Saturday, September 20, 2008

Tremendous Costs

There are two tremendous-cost packages that lie in the few years ahead for the U.S. government. One is repairing Bush's follies--a trillion dollars for the Iraq war and comparable amounts for the bailouts resulting from deregulation and poor oversight of the financial markets. The other is building a corrective future that confronts global warming, worldwide ecological decline, antiscientism and education decay, and devastating worldwide demographic tides (population and industry shifts, water and food shortages, etc.).
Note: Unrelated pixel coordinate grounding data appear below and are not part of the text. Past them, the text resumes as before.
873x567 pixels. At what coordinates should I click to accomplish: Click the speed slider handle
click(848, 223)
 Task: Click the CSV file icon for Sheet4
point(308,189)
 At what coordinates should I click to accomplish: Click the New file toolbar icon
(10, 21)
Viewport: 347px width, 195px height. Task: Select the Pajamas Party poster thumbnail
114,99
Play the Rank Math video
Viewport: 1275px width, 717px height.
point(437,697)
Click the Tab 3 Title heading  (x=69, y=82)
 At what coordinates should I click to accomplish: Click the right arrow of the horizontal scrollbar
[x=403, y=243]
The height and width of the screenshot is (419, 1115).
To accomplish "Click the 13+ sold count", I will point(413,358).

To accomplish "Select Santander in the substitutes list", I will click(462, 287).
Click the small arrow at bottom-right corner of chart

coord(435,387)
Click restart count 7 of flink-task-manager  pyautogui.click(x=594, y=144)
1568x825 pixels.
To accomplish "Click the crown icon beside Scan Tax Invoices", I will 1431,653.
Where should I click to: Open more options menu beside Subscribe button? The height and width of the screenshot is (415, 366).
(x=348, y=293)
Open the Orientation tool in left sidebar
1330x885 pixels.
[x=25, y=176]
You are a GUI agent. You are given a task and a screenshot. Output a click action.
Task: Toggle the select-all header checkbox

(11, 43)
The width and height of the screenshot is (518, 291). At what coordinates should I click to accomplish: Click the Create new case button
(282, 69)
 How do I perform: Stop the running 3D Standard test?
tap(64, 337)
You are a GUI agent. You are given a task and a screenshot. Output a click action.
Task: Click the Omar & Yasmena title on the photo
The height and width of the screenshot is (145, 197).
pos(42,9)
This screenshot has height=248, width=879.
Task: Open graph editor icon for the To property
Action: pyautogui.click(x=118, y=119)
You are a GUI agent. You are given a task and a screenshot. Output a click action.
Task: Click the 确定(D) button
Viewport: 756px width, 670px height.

Our political leaders appear to be waking up to the consequences of petty politics and greed in high places. One can argue pessimistically that this awakening is empty campaign rhetoric that will lead, when office holders change in the next few months, to little more than business as usual. If so, civilization as we know it is doomed. Over the next few years a series of catastrophic failures will collapse the communications, transportation, and emergency-services infrastructure on which we all depend; over the next few decades there will be a thousand storms of genocide, collapse of city and nation administrations, and reduction to isolated, village-size communities throughout a chaotic, unconnected broader world--punctuated by terrorist and technological catastrophes.

There is the need to design and pay for these two tremendous-cost packages of repairs to our country, our world, and our way of life. There may be the political will--we shall see. But having already hocked our future and put our children and their children in debt up to their necks, is it even remotely possible to pay these staggering costs?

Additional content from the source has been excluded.